During the Committee Stage of the Crime and Policing Bill in the House of Lords, peers proposed substantive amendments to test whether the Government will place additional responsibilities on telecoms and digital providers to tackle fraud, cyber-enabled crime, and scam activity. The Committee Stage is where legislation is scrutinised line by line, and changes agreed at this point can materially shape the final Act, making this a key moment for sectors affected.
A central debate focused on Amendment 358, tabled by Lord Vaux of Harrowden, which sought to extend the Bill’s controls on “SIM farms” to cover virtual SIMs (eSIMs) as well as physical SIM cards. Lord Vaux, supported by other peers, warned that fraudsters are moving away from physical SIMs, so legislation limited to plastic SIMs risks being obsolete from the outset. He raised concerns about the ease of acquiring large volumes of UK phone numbers and questioned whether current know-your-customer (KYC) and number sub-allocation practices are robust enough, particularly when numbers pass through multiple layers of providers.

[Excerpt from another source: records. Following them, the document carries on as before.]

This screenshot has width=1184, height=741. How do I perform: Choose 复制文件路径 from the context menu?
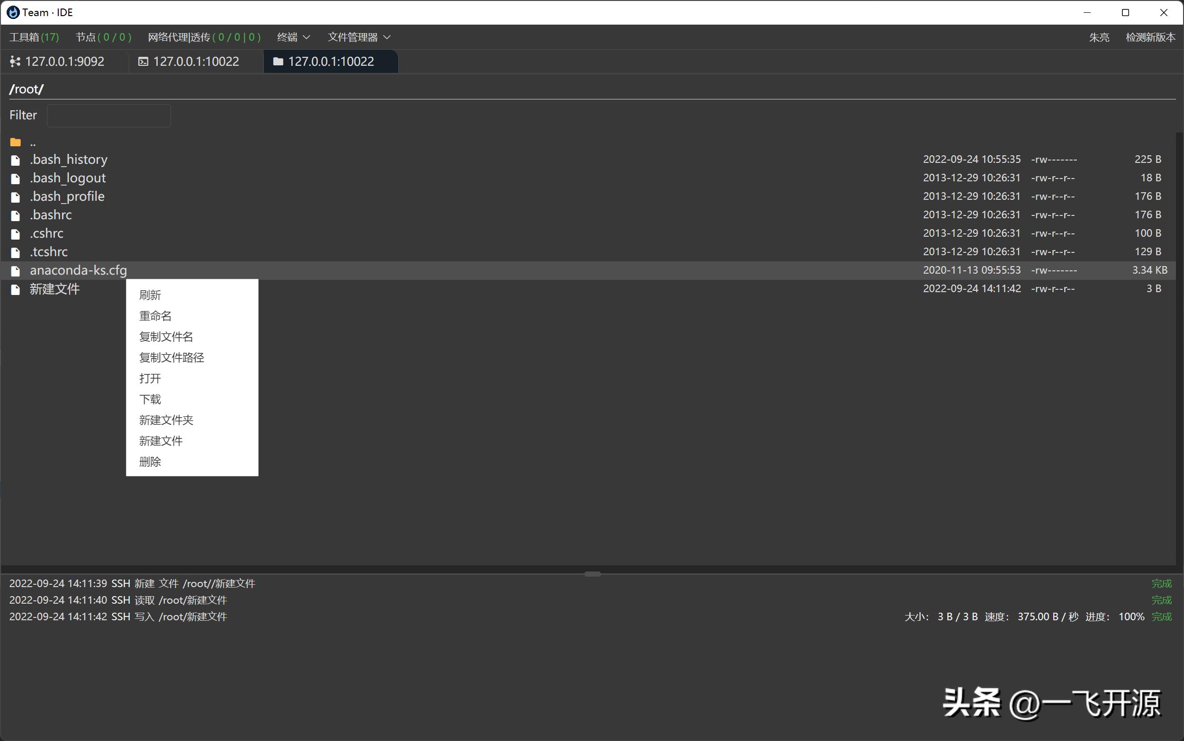(x=172, y=358)
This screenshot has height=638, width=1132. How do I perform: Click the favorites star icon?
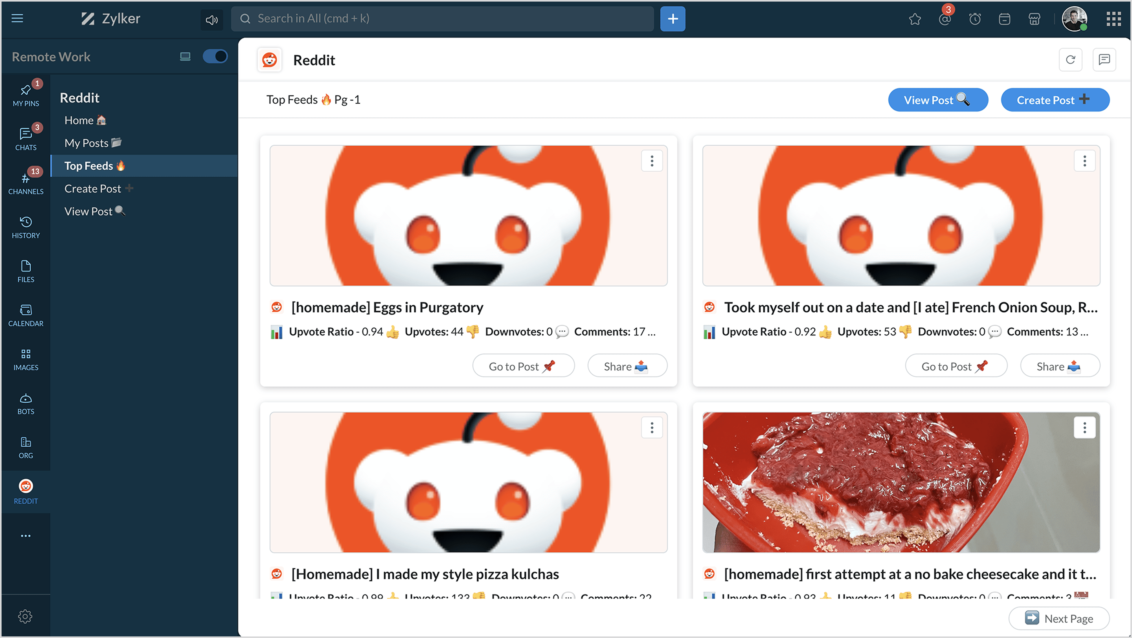(914, 19)
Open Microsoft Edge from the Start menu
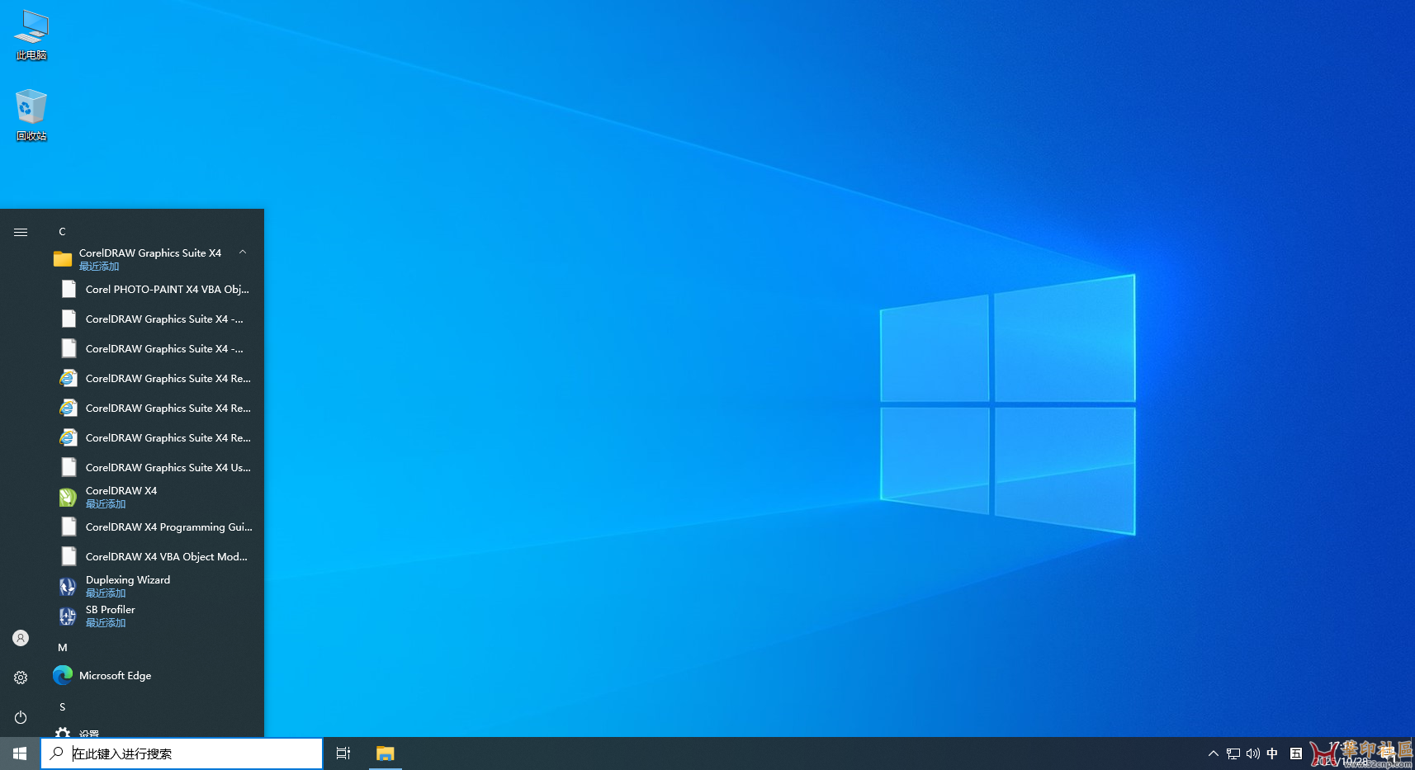The width and height of the screenshot is (1415, 770). (114, 675)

Lord Vaux also revisited who should bear the financial cost of scams, noting that providers sit early in the fraud chain and could share responsibility for reimbursement alongside banks and other platforms. CCUK has previously engaged with Lord Vaux and other peers on telecoms-enabled fraud and reimbursement, briefing them on work under the first Fraud Charter, intelligence sharing, and technical blocking measures. The Bill and forthcoming fraud strategy will continue to be monitored for any moves to extend reimbursement duties onto communications providers.
The debate questioned whether existing voluntary measures, including the Second Telecommunications Fraud Charter, are sufficient, and whether enforceable requirements on telecoms providers might eventually be needed, especially where activity originates overseas.
Responding on behalf of the Government, Fraud Minister Lord Hanson of Flint resisted the amendment, citing physical SIM farms as the most immediate and proven risk. He confirmed ministers will monitor sector performance closely, powers exist to expand the SIM farm definition via secondary legislation, and the forthcoming fraud strategy will include stronger international action and continued scrutiny of telecoms-enabled fraud. Lord Vaux and his supported peers: Baroness Morgan, and Lord Young ultimately withdrew the amendment, but the debate signals growing pressure in the Lords to future-proof legislation and scrutinise communications providers’ role in preventing scam activity.
Other Committee discussions highlighted the wider digital crime context. Peers proposed a statutory “freight crime code,” debated responsibilities for mobile phone theft and cloud providers, called for a bespoke offence for digital identity theft as part of the wider fraud landscape, and pressed for statutory defences for legitimate cybersecurity research under the Computer Misuse Act. Ministers emphasised existing legal tools, voluntary initiatives, and ongoing reviews, but peers pressed for future-facing legislative frameworks and clearer responsibilities on private sector actors whose infrastructure and services are used in fraud and cybercrime.
Voluntary measures across telecoms, cybersecurity, and tech-enabled crime are under increasing scrutiny, with charters, guidance, and informal expectations being judged against outcomes such as fraud volumes and victim experience. Companies are expected to use the levers they control to disrupt crime, including numbering policies, routing controls, KYC, device identifiers, and access controls. Government highlighted existing powers to extend definitions by secondary legislation, signalling that statutory action could follow quickly if voluntary measures prove insufficient.